**Set task A**.
From the blog post below about getting a Mazda 3 in Germany, print the passage that begins at the words "Getting The Mazda" and stops after the words "illustrate this post.".
**Set task B**.
Continue the blog post about getting a Mazda 3 in Germany, picking up right after its final sentence.

**Passage provided**.
___

Embracing Adventure “Life is either a daring adventure or nothing.” ~~Hellen Keller

Getting The Mazda 3 In Germany

This picture was originally to show the extent of ‘fall’ I’d seen in FL but I guess it works just as well to illustrate this post.

My husband got an email December 8th that the car was available for pickup at the port. It said only my husband could get the vehicle unless he gave Power of Attorney to me. I thought this was a little silly considering the car is in my name. But at the time, neither of us had a license in Germany, so we had to wait. My husband scheduled us to take the written driving test, which is preceded by a review class, for December 13th. He had an orange booklet with the laws and signage which I read through and answered the practice questions for. The day before the test, he found out that they won’t allow spouses to take the same class, so mine would have to be scheduled separately. He has his license; I still haven’t tested for mine.

He wanted to go and pick up the car December 16th, but when he checked USAA to print off proof of our international auto insurance, it still showed our coverage for Georgia. He asked me if I had ever set the international insurance up. I told him that I had called USAA about the international auto insurance in October, and that was how we even got the letter from them to send to Chase so we could take the car overseas. I remember the woman had said we need to call back when we had a port date to apply it. I could have sworn I told her to just put an effective date a couple days before we were scheduled to fly out so we wouldn’t have to do that, or that one of us had called back to apply it, but wherever the disconnect had happened, they were not showing that we had international coverage.

___

**Information supplied**.
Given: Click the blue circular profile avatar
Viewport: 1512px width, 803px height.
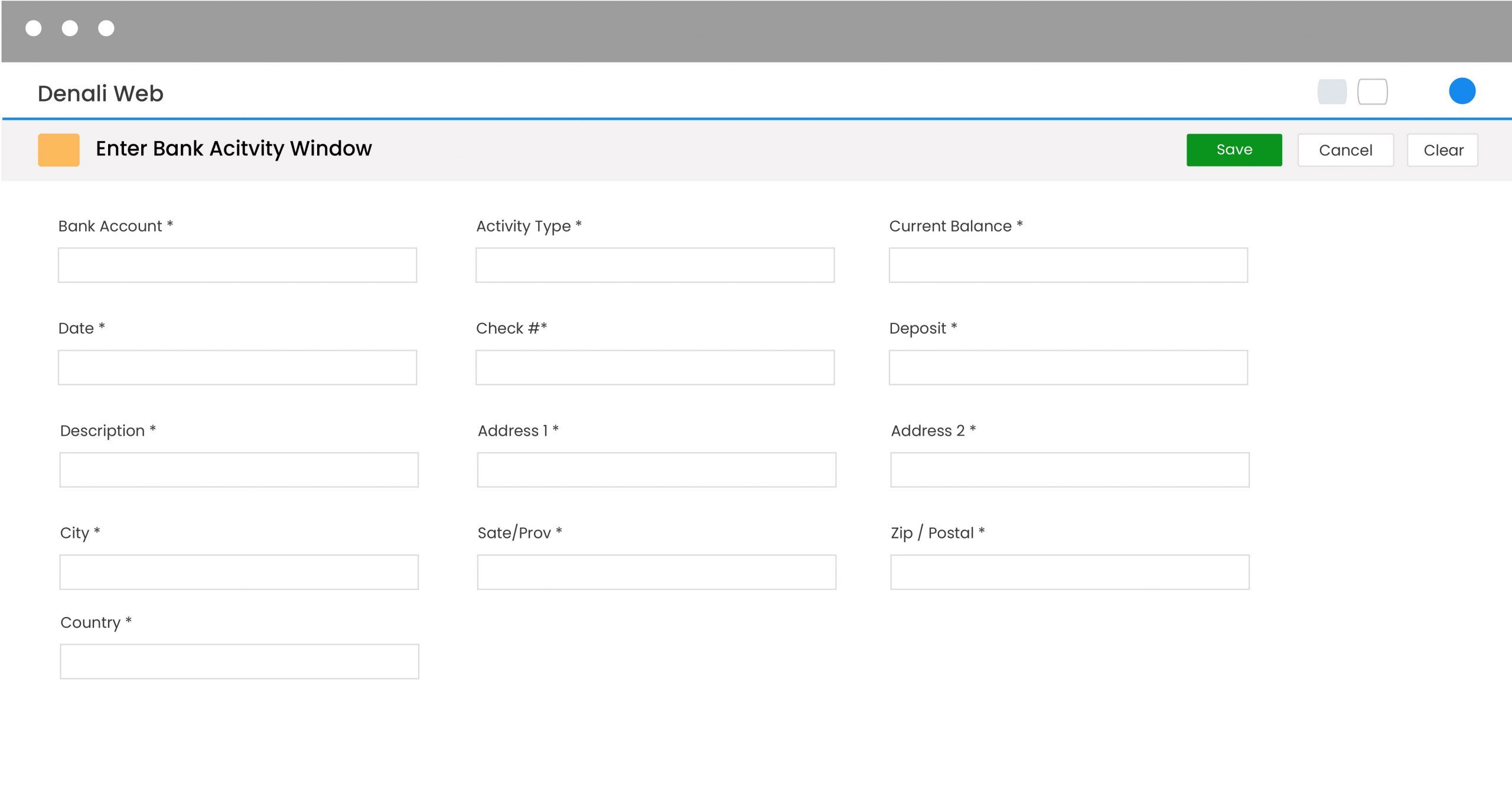Looking at the screenshot, I should pos(1462,91).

___

**Right answer A**.
Getting The Mazda 3 In Germany

This picture was originally to show the extent of ‘fall’ I’d seen in FL but I guess it works just as well to illustrate this post.

**Right answer B**.
When my husband called USAA, he mentioned the letter we had gotten to send to Chase which stated:

Dear Sir or Madam,

This is to confirm that USAA is protecting your interests in the above referenced vehicle under Comprehensive coverage with a $500 deductible and Collision coverage with a $500 deductible.

The effective date of the new policy is July 22, 2011. The expiration date is October 26, 2012. This policy will cover the vehicle during shipment and while it is in Germany.

Thank you,
USAA

The lady he spoke to said there was no record of that letter. I pointed out where the page preceding the letter says, “This electronic communication is considered an original document and will be part of your record at USAA.”  So why was she not tracking it? After much go round, he was able to get the international auto insurance policy to take effect on Monday the 19th with the same price I had been given in October. He requested to speak to the supervisor who seemed to genuinely empathize that there had somehow been a mix up and made sure that everything would be straight from there.

My husband didn’t get a chance to get the car until December 27th. He had a friend drive him to Mannheim (where the port is) to get the car and then followed his friend back to Heidelberg. They took the autobahn on the way back, which my husband said was not as intimidating as it looks.  It will probably be awhile before I can find out for myself. I am glad he has his license though because it makes it easier for us to explore, him to get to work, and us to get groceries instead of walking lugging backpacks.

How can one little car be so much trouble?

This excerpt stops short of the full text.